Por Juan Cigarría y Miguel Galán
PCE La Rioja
Originalmente publicado el 19 de septiembre, 2025 en La Rioja.
La polémica abierta estos días en el IES Sagasta de Logroño a raíz de la prohibición del uso del velo islámico, ha puesto sobre la mesa un debate que va mucho más allá de la prenda en cuestión. Parece evidente para cualquier sociedad democrática que el verdadero problema no es el hiyab, ni siquiera el reglamento interno de un centro, sino la ausencia de un modelo claro de escuela pública plenamente laica, libre de cualquier injerencia religiosa. Indudablemente mientras esa cuestión siga pendiente, continuaremos atrapados en discusiones que generan división social, discriminación e inseguridad jurídica.
Es un hecho que el Estado español, a pesar de proclamarse aconfesional en la Constitución, sigue manteniendo privilegios intolerables a la Iglesia católica. La asignatura de religión continúa ocupando horario lectivo, financiada con dinero público e impartida por profesorado designado por los obispados. Y no solo eso, otras confesiones minoritarias han reclamado el mismo derecho y así se les ha reconocido, habiendo hoy hasta tres religiones presentes en centros educativos públicos, con sus respectivos docentes religiosos pagados por todos. De este modo, la escuela se convierte en un campo de batalla confesional en vez de un espacio común de conocimiento, ciencia y libertad de pensamiento.

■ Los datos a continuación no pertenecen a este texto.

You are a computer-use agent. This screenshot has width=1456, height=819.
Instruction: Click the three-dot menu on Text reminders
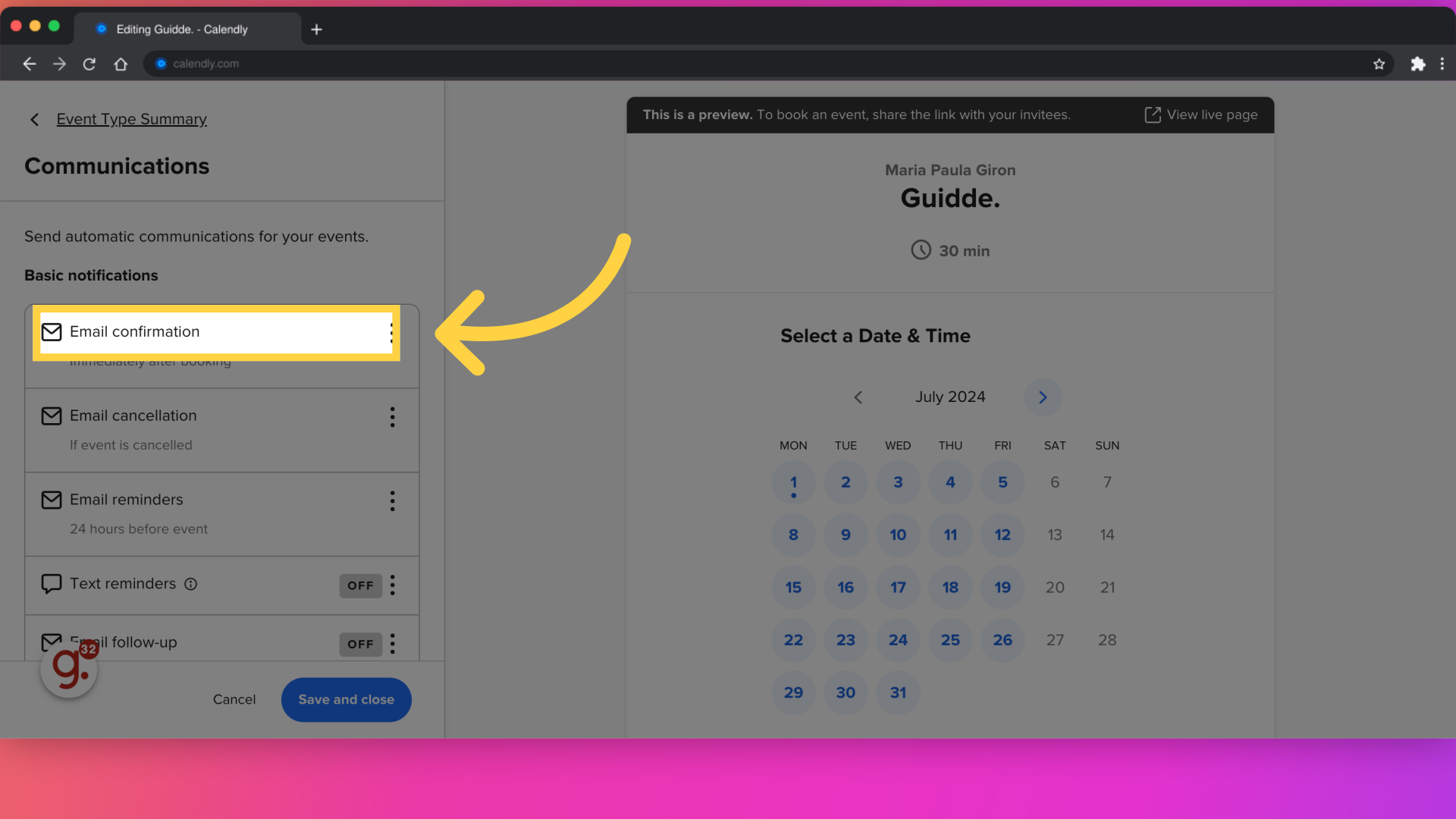click(393, 585)
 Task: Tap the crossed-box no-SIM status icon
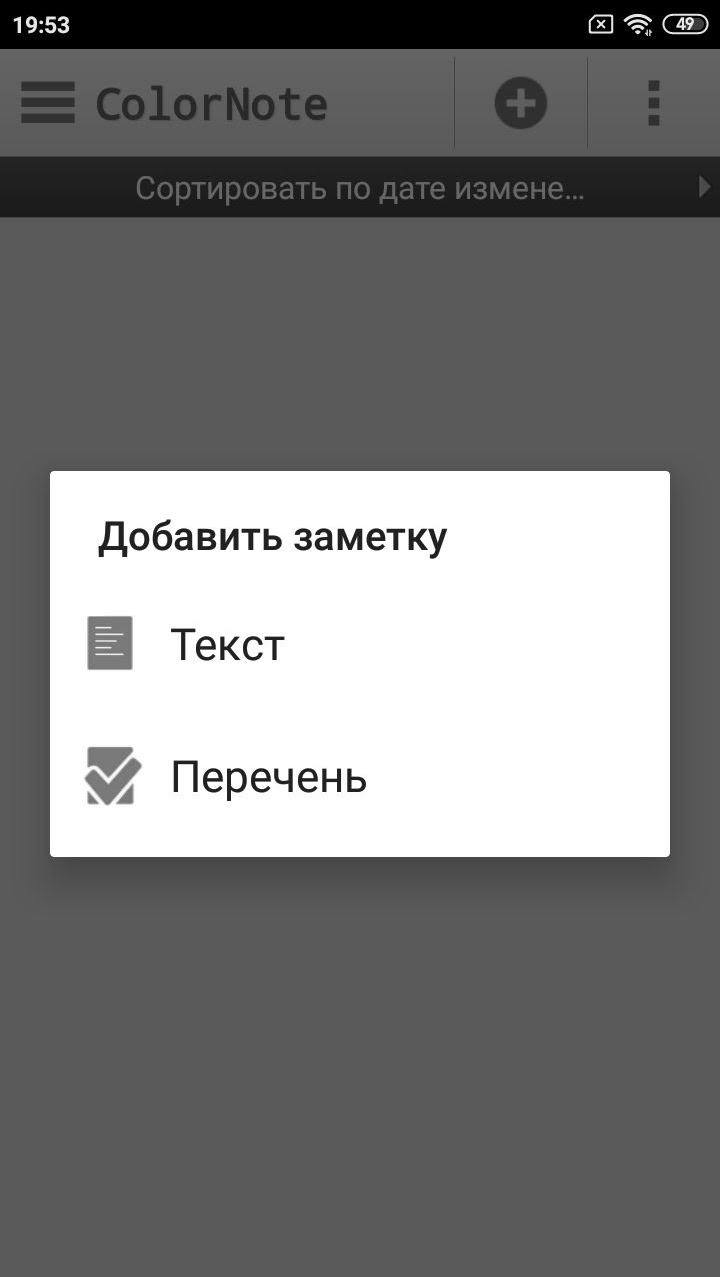tap(600, 25)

El caso del Sagasta es solo un reflejo de esa contradicción. Unos apelan a la neutralidad para prohibir un símbolo personal, mientras otros denuncian discriminación. Pero esa neutralidad sería real si se aplicase a todo: si en lugar de discutir sobre el pañuelo de una alumna, expulsáramos de raíz la religión del currículo, de los espacios y de los recursos públicos. Porque la verdadera laicidad no consiste en prohibir a las personas expresarse, sino en garantizar que la institución escolar pública no sea instrumento de ninguna creencia particular.
No podemos olvidar que la escuela pública es un derecho colectivo de la clase trabajadora. Es el lugar donde niñas y niños, independientemente de su origen, credo o condición social, deberían acceder al conocimiento en igualdad. Permitir que las religiones, cualquier religión, tengan presencia institucional dentro de las aulas rompe esa igualdad. Significa sembrar separaciones, consolidar privilegios y perpetuar la lógica de que hay ciudadanos de primera y de segunda según su fe.
El discurso dominante intenta convencernos de que la religión en la escuela responde a la libertad de las familias. Pero la libertad real no es elegir entre catecismo o valores, sino que todos reciban una educación común, crítica y científica, que les permita después decidir libremente su fe en el ámbito privado. La libertad de conciencia se defiende mejor asegurando una escuela laica que manteniendo dogmas en una institución pública.
La hipocresía es evidente, la juventud puede ser expulsada o señalada por llevar un pañuelo, pero ningún gobierno se atreve a retirar los crucifijos que siguen colgados en muchas aulas, ni a eliminar los conciertos educativos con órdenes religiosas, ni a poner fin a la materia confesional. El conflicto sobre el hiyab se convierte así en una cortina de humo que oculta lo esencial: seguimos pagando con impuestos las creencias particulares de cada colectivo.
Una sociedad democrática y plural necesita una escuela pública laica, gratuita y universal, donde la diversidad personal sea respetada, pero donde ninguna creencia se confunda con la función educativa. Solo así evitaremos que casos como el del Sagasta se repitan una y otra vez, manipulados por quienes pretenden usar la religión, sean mayoritarias o minoritarias, como arma política.
El camino es claro: derogación de los Acuerdos con la Santa Sede y con otras religiones, eliminación de la Religión del currículo, retirada de los símbolos confesionales de los centros y fin de los conciertos educativos con entidades religiosas. Eso es defender la verdadera neutralidad y la verdadera libertad. Todo lo demás son parches que solo alimentan polémicas interesadas.
La cuestión no es discutir sobre pañuelos mientras se mantiene intacta la influencia de la Iglesia y de otras confesiones en la enseñanza. El verdadero reto es acabar de una vez con los privilegios religiosos en la escuela pública y garantizar un sistema educativo laico, común y emancipador al servicio del pueblo.